** Exercise objective **
Copy out each line of the entries where the word "computer" is present.

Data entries
▼

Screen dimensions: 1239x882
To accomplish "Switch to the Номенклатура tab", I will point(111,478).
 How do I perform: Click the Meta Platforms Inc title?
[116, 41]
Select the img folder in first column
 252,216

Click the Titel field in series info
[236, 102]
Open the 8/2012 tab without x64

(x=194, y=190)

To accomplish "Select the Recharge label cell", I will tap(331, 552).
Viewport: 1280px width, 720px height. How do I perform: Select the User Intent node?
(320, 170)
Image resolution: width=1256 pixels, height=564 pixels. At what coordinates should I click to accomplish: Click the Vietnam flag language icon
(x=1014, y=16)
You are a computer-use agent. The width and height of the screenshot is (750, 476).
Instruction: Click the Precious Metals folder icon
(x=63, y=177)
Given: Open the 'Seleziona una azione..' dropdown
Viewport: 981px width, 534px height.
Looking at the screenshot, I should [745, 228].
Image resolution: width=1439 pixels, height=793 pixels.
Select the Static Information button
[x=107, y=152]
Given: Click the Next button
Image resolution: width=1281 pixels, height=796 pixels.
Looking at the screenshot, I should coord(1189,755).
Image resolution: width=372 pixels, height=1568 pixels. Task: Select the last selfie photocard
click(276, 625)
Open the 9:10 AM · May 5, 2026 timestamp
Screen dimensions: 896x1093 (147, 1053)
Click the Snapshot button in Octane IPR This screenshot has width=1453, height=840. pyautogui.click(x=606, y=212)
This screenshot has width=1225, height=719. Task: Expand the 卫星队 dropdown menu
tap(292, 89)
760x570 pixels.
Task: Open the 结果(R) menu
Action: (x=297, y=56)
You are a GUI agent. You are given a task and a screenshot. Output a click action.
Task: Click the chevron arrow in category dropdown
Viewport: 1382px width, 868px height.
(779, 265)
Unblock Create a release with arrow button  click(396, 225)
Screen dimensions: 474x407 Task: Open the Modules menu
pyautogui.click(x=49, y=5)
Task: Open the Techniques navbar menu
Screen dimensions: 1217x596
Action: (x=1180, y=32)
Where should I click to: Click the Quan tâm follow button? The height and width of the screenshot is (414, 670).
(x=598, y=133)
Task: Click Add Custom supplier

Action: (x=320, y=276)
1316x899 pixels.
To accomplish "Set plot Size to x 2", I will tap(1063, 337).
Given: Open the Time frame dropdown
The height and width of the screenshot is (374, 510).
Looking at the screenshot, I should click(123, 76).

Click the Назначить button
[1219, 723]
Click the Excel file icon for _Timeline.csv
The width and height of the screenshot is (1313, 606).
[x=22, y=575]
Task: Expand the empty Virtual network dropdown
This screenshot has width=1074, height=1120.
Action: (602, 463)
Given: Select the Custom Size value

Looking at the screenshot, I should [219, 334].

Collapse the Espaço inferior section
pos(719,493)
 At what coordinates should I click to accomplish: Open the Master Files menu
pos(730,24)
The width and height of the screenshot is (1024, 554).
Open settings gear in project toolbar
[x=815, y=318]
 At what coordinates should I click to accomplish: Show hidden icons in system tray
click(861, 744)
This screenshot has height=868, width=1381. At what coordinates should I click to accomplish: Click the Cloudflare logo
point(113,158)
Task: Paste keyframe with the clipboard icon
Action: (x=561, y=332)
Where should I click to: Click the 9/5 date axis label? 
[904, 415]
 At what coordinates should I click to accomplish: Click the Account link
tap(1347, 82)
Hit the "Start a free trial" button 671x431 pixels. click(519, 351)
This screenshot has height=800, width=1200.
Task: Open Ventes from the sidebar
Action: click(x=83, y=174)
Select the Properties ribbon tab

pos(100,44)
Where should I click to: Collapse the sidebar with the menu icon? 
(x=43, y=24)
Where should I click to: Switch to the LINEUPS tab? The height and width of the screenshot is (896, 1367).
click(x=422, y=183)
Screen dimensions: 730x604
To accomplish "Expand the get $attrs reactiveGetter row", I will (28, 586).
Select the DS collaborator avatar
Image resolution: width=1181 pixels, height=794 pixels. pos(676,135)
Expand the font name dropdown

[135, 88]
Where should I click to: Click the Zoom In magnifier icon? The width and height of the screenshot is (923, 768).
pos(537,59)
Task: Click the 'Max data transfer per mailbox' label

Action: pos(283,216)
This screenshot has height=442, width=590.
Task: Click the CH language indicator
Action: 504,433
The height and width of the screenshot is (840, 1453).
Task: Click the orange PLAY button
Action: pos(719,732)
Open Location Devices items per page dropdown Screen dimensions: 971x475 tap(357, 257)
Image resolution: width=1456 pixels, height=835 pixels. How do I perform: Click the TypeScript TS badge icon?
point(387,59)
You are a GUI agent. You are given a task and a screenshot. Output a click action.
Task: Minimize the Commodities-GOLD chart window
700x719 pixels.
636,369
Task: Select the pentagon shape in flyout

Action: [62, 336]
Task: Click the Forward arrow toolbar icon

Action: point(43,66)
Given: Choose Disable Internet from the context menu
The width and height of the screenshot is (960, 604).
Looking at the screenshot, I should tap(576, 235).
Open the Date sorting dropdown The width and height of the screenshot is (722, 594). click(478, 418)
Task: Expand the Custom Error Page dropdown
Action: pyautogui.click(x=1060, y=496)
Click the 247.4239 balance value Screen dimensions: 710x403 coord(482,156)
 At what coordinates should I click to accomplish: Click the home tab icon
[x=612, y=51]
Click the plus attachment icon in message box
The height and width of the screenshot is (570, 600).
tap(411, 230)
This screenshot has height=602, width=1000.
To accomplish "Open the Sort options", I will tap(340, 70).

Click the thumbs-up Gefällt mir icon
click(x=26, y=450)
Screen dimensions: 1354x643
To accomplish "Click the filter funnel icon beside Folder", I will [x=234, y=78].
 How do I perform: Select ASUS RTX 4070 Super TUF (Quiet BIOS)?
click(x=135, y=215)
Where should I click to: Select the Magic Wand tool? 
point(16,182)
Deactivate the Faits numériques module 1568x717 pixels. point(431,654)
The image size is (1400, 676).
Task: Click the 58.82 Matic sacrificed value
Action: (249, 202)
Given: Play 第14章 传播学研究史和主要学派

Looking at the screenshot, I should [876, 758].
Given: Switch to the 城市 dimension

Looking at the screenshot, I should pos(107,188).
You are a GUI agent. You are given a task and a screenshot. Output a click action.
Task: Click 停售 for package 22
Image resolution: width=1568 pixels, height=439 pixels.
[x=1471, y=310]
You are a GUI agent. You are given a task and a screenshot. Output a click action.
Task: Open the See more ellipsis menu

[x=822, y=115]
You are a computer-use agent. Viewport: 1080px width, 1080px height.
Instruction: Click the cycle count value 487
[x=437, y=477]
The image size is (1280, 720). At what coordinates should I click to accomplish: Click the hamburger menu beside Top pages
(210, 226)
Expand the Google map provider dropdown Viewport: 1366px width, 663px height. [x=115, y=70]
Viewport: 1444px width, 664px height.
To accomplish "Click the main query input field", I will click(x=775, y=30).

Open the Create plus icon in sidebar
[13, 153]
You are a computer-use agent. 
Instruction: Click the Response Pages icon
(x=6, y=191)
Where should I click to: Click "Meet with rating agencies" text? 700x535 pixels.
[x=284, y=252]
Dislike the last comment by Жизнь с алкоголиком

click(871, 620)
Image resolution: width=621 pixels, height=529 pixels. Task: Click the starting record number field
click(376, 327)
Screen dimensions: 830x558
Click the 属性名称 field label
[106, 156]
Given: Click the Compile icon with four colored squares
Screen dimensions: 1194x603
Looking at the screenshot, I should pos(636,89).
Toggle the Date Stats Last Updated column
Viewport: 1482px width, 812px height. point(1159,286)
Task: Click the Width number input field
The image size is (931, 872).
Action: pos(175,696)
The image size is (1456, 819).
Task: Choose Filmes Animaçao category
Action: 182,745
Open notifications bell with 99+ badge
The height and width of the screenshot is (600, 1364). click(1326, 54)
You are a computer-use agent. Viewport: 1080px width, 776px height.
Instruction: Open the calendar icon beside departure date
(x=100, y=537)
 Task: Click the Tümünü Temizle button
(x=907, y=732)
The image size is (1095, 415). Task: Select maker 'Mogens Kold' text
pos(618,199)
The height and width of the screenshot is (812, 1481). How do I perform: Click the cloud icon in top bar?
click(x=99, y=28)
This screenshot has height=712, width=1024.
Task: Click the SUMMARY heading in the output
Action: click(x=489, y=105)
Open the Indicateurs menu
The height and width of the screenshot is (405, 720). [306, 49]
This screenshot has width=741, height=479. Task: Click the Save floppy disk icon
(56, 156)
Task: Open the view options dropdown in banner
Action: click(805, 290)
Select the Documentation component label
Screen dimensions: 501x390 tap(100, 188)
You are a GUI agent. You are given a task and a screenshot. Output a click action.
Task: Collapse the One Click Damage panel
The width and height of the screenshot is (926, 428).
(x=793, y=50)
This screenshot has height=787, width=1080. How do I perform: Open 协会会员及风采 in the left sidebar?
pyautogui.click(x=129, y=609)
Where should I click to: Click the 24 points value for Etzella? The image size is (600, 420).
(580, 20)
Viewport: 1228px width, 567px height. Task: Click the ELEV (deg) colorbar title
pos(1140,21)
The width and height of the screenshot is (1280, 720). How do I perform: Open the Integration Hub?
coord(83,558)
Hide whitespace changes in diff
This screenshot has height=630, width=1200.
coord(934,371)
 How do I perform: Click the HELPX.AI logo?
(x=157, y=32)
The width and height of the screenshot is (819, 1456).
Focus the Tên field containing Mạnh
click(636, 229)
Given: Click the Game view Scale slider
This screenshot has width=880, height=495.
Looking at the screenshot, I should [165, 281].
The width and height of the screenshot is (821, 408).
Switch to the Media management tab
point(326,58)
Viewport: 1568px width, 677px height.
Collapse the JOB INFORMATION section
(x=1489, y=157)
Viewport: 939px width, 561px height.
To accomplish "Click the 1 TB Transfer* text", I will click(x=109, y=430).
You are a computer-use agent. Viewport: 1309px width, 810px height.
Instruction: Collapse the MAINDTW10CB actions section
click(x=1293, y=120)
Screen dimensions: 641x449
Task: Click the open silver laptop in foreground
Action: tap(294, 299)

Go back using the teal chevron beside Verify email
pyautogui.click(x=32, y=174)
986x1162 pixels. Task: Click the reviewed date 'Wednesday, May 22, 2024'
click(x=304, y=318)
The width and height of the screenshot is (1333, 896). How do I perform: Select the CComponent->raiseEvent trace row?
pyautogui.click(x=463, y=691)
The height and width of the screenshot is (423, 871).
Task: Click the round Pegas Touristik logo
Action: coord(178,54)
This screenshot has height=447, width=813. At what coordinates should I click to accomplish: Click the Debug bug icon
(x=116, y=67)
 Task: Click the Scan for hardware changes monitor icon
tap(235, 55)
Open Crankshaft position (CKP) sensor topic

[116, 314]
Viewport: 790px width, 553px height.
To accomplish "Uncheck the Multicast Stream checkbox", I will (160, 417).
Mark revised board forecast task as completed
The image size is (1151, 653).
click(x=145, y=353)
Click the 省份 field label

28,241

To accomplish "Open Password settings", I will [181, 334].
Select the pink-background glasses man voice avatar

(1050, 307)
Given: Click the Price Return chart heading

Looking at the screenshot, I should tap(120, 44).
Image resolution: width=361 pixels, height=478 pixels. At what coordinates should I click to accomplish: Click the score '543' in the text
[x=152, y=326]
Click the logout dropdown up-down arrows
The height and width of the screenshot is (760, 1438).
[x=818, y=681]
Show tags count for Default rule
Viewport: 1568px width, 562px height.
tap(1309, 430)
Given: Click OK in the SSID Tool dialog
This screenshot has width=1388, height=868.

▲

** Solution for this task **
You are a computer-use agent. The width and height of the screenshot is (750, 476).
You are a computer-use agent. Viewport: 1080px width, 1080px height.
You are a computer-use agent. 
You are a computer-use agent. Viewport: 1080px width, 776px height.
You are a computer-use agent. Viewport: 1309px width, 810px height.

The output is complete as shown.